Stored data entries
=====
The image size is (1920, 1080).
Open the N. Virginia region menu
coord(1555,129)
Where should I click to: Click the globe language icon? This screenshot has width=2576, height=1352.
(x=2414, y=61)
=====
| What you should do |
Set the entries above down again, each one exactly as written.

| Expected answer |
The image size is (1920, 1080).
Open the N. Virginia region menu
coord(1555,129)
Where should I click to: Click the globe language icon? This screenshot has width=2576, height=1352.
(x=2414, y=61)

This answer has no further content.